Os Estados Unidos também queriam tropas da Alemanha, dos Países Baixos e dos países nórdicos para lidar com hospitais de campanha, logística e inteligência.
Uma fonte descreveu esses planos como “delirantes”. Após longas missões no Iraque e no Afeganistão, muito poucos líderes europeus estariam dispostos a arriscar as vidas dos seus soldados em Gaza, embora tenham prometido outro apoio. Apenas a Itália ofereceu uma possível contribuição militar.
Os documentos foram marcados como não confidenciais, sugerindo que os Estados Unidos não consideraram os planos militares muito sensíveis e aparentemente colidiram com a realidade em poucos dias.
Um responsável dos EUA disse que os números apresentados nos documentos continham “muitas imprecisões” e que Washington não esperava que as tropas europeias formassem o núcleo da ISF, acrescentando que o planeamento para Gaza estava a progredir rapidamente.
“É muito dinâmico. É muito fluido”, reconheceu o responsável norte-americano. “Existem apenas algumas pessoas que realmente entendem e têm a mão no volante disso.”
A Jordânia foi listada como um possível contribuinte de centenas de tropas de infantaria ligeira e até 3.000 agentes da polícia, embora o rei Abdullah tenha excluído explicitamente o envio de tropas porque o seu país está “muito próximo politicamente” de Gaza.
Mais de metade dos jordanianos são de ascendência palestiniana e concordar em policiar as ruínas do território em coordenação com as forças israelitas seria uma ameaça explosivamente impopular à segurança nacional da Jordânia.
Até quinta-feira, os militares dos EUA esperavam contribuições críticas de um grupo generosamente amplo descrito como “NATO e parceiros”, que incluía países da Europa, Ásia e Médio Oriente.
Um “conceito de operação” dos EUA para a ISF especifica que as tropas servirão apenas na “zona verde”. Os Estados Unidos prevêem o destacamento “começando pequeno” numa área limitada com algumas centenas de soldados, expandindo-se depois lentamente até uma força total de 20.000 em toda a área.
Não operaria no lado ocidental da “linha amarela”, onde o Hamas está a reafirmar o controlo. “Você não vai sair (da zona verde)”, disse a autoridade norte-americana.
Outro documento estabelece planos para que soldados estrangeiros guardem as passagens ao longo da Linha de Controlo depois de se “integrarem” com as forças israelitas estacionadas ao longo dela, uma missão que provavelmente alarmará as nações potenciais contribuintes de tropas.
Eles temem ser apanhados no fogo cruzado entre o Hamas e os soldados israelitas, e as fronteiras são muitas vezes potenciais pontos de conflito. Temem também abrir caminho a acusações de que a ISF está a apoiar a actual ocupação israelita de Gaza.

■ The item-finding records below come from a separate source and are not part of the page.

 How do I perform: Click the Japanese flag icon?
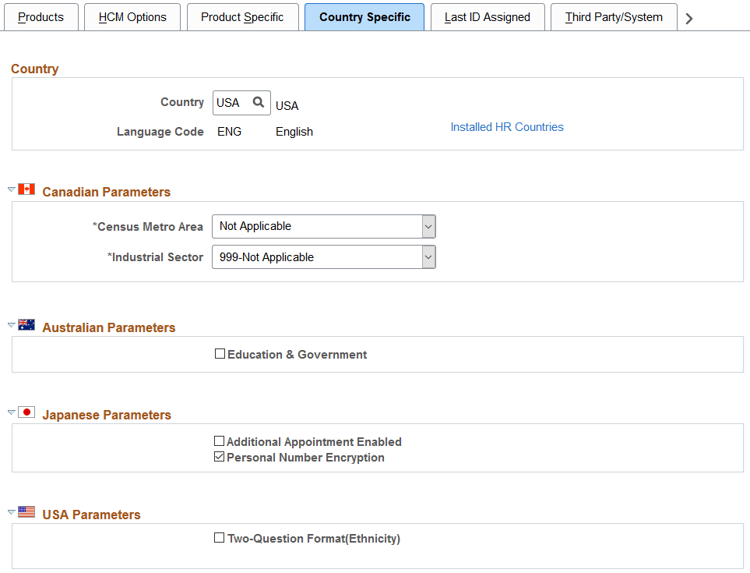click(x=26, y=412)
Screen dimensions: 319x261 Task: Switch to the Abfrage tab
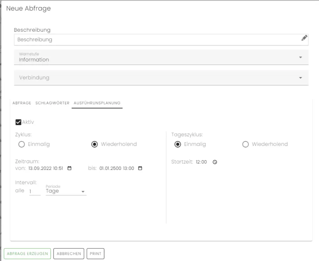pyautogui.click(x=22, y=103)
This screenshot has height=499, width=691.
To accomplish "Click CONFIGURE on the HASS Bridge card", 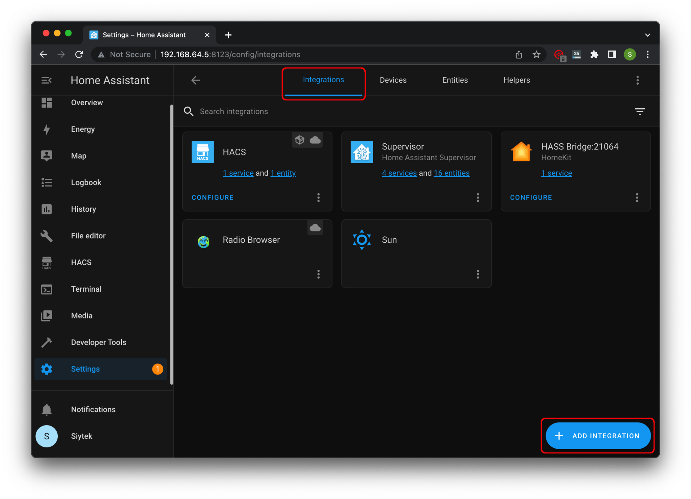I will [531, 197].
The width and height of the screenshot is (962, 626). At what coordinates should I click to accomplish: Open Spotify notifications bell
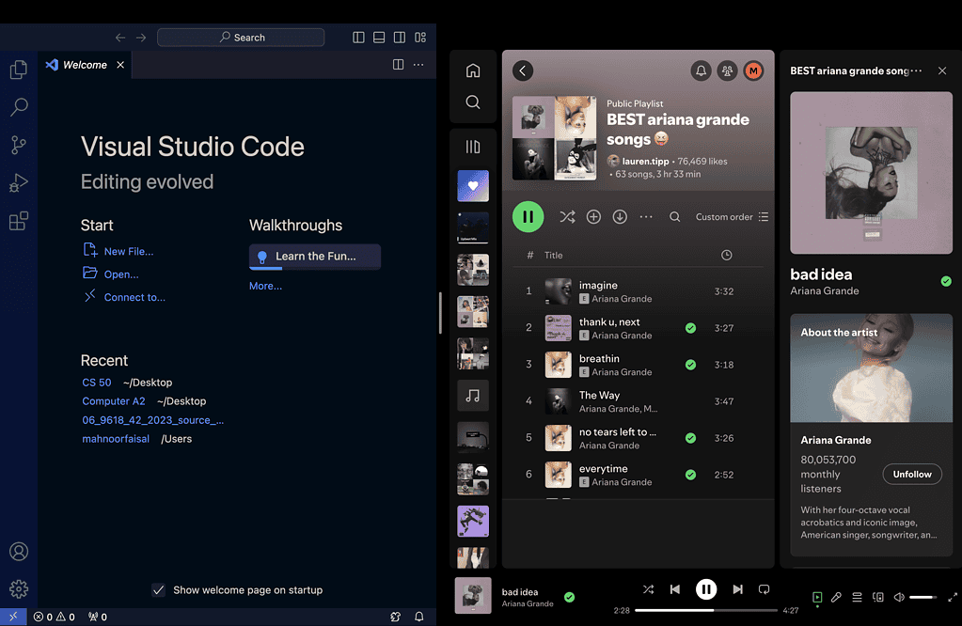pos(701,70)
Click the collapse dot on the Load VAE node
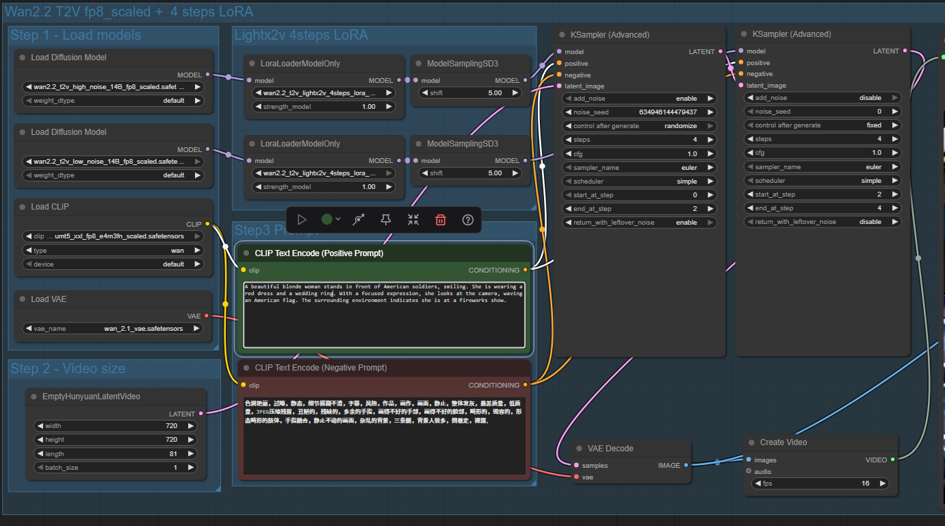 23,299
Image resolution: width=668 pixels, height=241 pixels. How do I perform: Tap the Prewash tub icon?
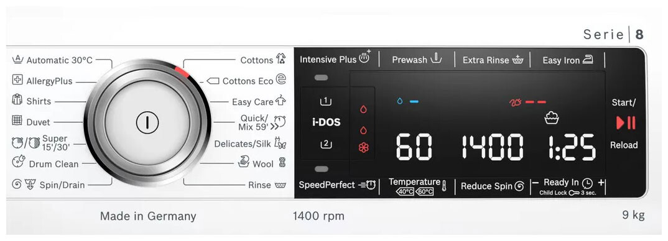[436, 58]
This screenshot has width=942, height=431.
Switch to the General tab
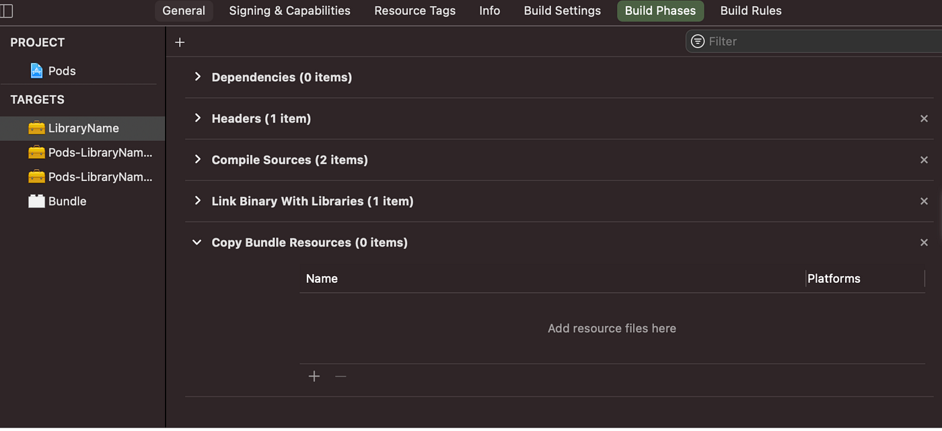pos(184,11)
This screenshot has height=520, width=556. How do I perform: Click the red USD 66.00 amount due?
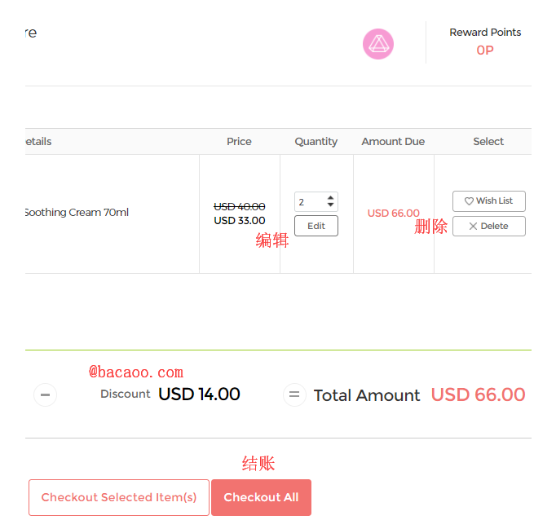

Os militares israelitas irão “considerar as condições para a retirada” numa fase posterior, quando a segurança internacional for estabelecida, afirma o plano, sem estabelecer qualquer calendário.
A reunificação de Gaza faz parte de um processo para “avançar para a estabilização e uma paz duradoura e uma transição para um regime civil”, disse o responsável dos EUA, mas acrescentou que era impossível definir uma data para quando isso poderia acontecer.
O plano de 20 pontos de Trump descreve uma nova força policial palestiniana como “a solução de segurança interna a longo prazo” para Gaza, mas os planeadores americanos atribuíram-lhe apenas um papel limitado. O esquema prevê um recrutamento inicial de 200, que crescerá ao longo de um ano para uma força de 3.000 a 4.000 agentes, o equivalente a apenas um em cada cinco do destacamento de segurança planeado.
Reconstrução
Os planeadores militares americanos também veem a reconstrução dentro da “zona verde” como parte de um caminho nebuloso para a reunificação de Gaza, convencendo os civis palestinianos a cruzarem a linha de controlo israelita.
“À medida que as coisas avançam e as condições são criadas para um progresso significativo na reconstrução, os civis de Gaza que se deslocam para lá começarão a prosperar”, disse o responsável dos EUA. “As pessoas dirão 'ei, nós queremos isso' e é por isso que está evoluindo nessa direção. Ninguém está falando sobre uma operação militar para forçar isso.”
No entanto, mesmo marcar uma “zona verde” em Gaza corre o risco de gerar comparações com o Iraque e o Afeganistão, onde a frase se tornou sinónimo de fracassos militares americanos.
Em Bagdad e Cabul, as zonas verdes eram enclaves rodeados por barreiras anti-explosão de betão, onde as forças ocidentais e os seus aliados locais recuavam para escapar à violência que a sua missão tinha desencadeado nas comunidades vizinhas.
O plano de utilizar a ajuda para tentar a população de Gaza a deslocar-se para uma área sob controlo israelita, após dois anos de uma guerra considerada genocida por uma comissão da ONU, tem ecos de outras políticas desastrosas dos EUA nesses conflitos.
Cerca de uma década antes de os talibãs tomarem Cabul, os Estados Unidos alegaram que dirigiam um “governo numa caixa” no sul de Helmand para conquistar os civis. A província continuou a ser um reduto insurgente.
O plano de 20 pontos de Trump compromete-se com a desmilitarização das facções palestinianas em Gaza e com uma eventual retirada israelita para um “perímetro de segurança” escavado em terras palestinianas. Seria facilitado pelas ISF e permitiria o início da reconstrução “para o benefício do povo (de Gaza)”.
A necessidade de reconstrução é urgente, uma vez que mais de 80% das estruturas de Gaza foram danificadas ou destruídas durante a guerra, incluindo quase todas as escolas e hospitais, segundo dados da ONU.
Mais de um mês após o cessar-fogo, Israel continua a limitar os envios de ajuda para Gaza, incluindo a proibição de artigos básicos como estacas de tendas, que classifica como de “dupla utilização” porque afirma que têm potencial para serem utilizados para fins militares.
Quase 1,5 milhões de palestinianos aguardam alojamento de emergência e centenas de milhares vivem em tendas sem acesso a serviços básicos, como água potável. Quase toda a população – mais de 2 milhões de pessoas – está aglomerada na zona vermelha, uma faixa ao longo da costa que cobre menos de metade da superfície de Gaza.